Polish travel technology company

eSky Group is a Polish-based travel technology company that owns and operates several online travel agency brands in 50 markets across Europe, the Americas, and Africa. The company provides dynamic packages for holidays and city breaks, standalone flights, accommodations, and other travel services.

The Group operates under the eSky (Europe, North America, Africa), eDestinos (Latin America) and Thomas Cook brands. The company also holds Travel Agent Accreditation of the International Air Transport Association (no. 63210803).

== History ==
eSky Group was founded in Poland in 2004 and initially handled trips as part of the Work and Travel program. Since 2005, the company has been selling airline tickets through its online platform, with approximately 550 airlines included in its flight inventory under agreements. In 2009, an online hotel reservation system and travel insurance sales were launched, and in 2015, a car rental service.

In June 2017, 6.3% of eSky Group shares were bought for PLN 15.6 million by Wirtualna Polska Group, which in March 2020 sold its eSky share package under the put option.

In 2022, the company’s owner changed, with MCI Capital listed private equity took a 55% stake in eSky Group.

The founders of eSky Group remained the controlling shareholders, holding a total of 45% of the company's shares, and the transaction amounted to approximately PLN 158 million and also included the recapitalization of the company.

In 2023, due to a business transformation towards a package travel provider, the Polish OTA switched its focus from flights aggregation to combining flights and accommodations into city breaks and holidays packages. The same year, the company reported revenue of more than €800m – an increase of 42% year-on-year – with around 3.3m customers using its services. eSky Group's EBITDA amounted to €18.7m.

=== International operations ===
In 2023, eSky Group expanded its payment processing capabilities in Latin America and Africa through a signed partnership with dLocal, a cross-border payments platform.

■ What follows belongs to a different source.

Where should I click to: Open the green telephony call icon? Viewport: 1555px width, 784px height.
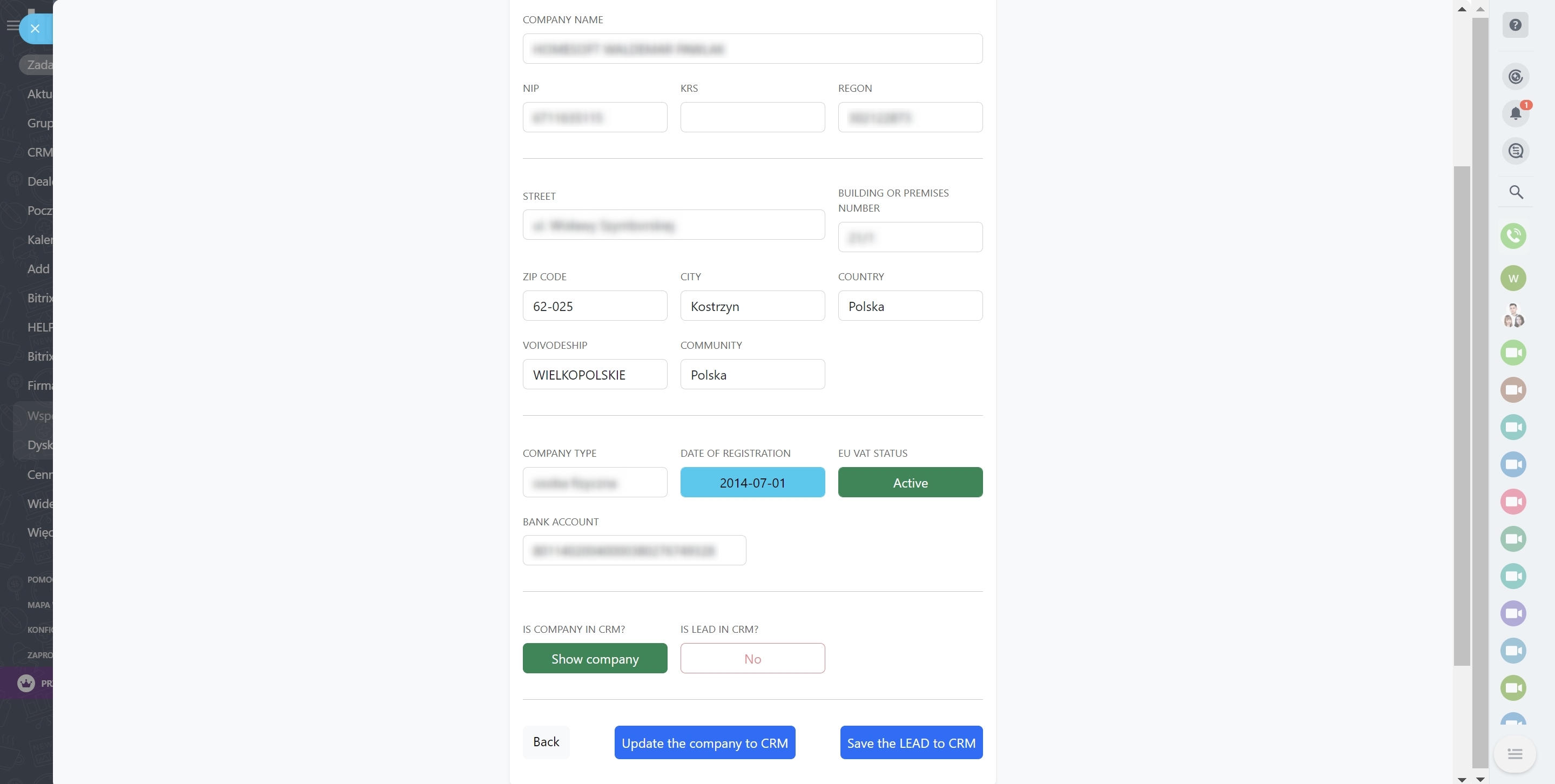(1513, 235)

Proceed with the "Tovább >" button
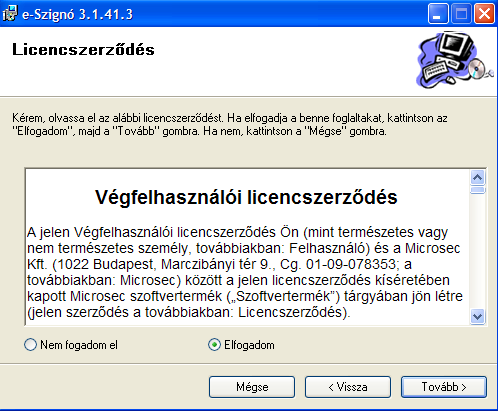tap(444, 387)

In April 2024, eSky Group established a partnership with Ryanair, Europe's low-cost carrier, becoming one of the first authorised online travel agencies to provide Ryanair flights, seats, and baggage. The deal guaranteed passengers that their contact and payment information is provided from the travel agent directly to the airline. After 12 months of cooperation between eSky Group and Ryanair the agreement was extended for a further two years.

At the same time, the travel platform started offering package holidays and city breaks in the United Kingdom. This followed the passing the UK's Civil Aviation Authority approval, and the company covered its packages with the Air Travel Organisers' Licensing (ATOL) protection scheme (no. 12520).

In September 2024, eSky Group acquired Thomas Cook from Hong Kong’s Fosun Tourism Group, excluding its operations in China and India. The company expanded from an online flight aggregator to a provider of package holidays and city breaks in over 50 countries.

On 6 February 2025, Andrzej Kozłowski, former vice-president and CFO, took over as CEO of eSky Group, replacing Łukasz Habaj, who stepped down for health reasons and remained on the Supervisory Board. Kozłowski has been with the company since 2015 and has been on its board of directors since 2016.